BEGIN
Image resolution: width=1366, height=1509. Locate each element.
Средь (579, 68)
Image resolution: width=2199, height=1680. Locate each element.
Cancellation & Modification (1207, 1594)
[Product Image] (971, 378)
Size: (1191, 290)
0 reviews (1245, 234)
END
Write out the whole listing verbatim.

Image resolution: width=1366, height=1509. Locate each element.
Средь (579, 68)
Image resolution: width=2199, height=1680. Locate each element.
Cancellation & Modification (1207, 1594)
[Product Image] (971, 378)
Size: (1191, 290)
0 reviews (1245, 234)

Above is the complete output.